La aplicación de estrategias empresariales a la gestión de los servicios públicos supone subordinar TODO a los beneficios económicos y está obteniendo unos resultados de catástrofe natural, con numerosos muertos en su haber.
Cuando a la gestión de un servicio social se le aplica el principio del “máximo beneficio” (para el que lo aplica) o mínimo gasto, se desploma la calidad del servicio y pasa a ser un negocio que, a largo plazo, se desplaza hacia la quiebra. Pero ahora, todos los negocios son a corto plazo.
Aplicar a la salud o a la educación el principio básico “mano de obra barata”, disminuyendo el personal y despidiendo a los trabajadores con mayor experiencia para evitar sus “trienios”, como está haciendo la Comunidad de Madrid con 500 médicos de 65 años, es una estocada mortal a la calidad del servicio. No es que todos sean excelentes, pero es que al quitar el tapón se irá el niño junto con el agua sucia. Se está gestionando mal lo público, pero no porque lo privado gestione mejor, más bien porque hay interés en destrozar lo público.

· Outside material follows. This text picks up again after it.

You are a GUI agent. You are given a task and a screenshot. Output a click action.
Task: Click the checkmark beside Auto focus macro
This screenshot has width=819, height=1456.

Los políticos que están ejecutando estas medidas, sean del PP o del PSOE, deben ir a la cárcel por malversación de bienes públicos. Están robando bienes de todos los españoles para dárselos a grupos financieros que más tarde les revertirán a ellos mismos. Rodrigo Rato, con imputaciones por Bankia, ya está a sueldo de la Telefónica que privatizó.
Esto es un robo y deberían pagar por ello.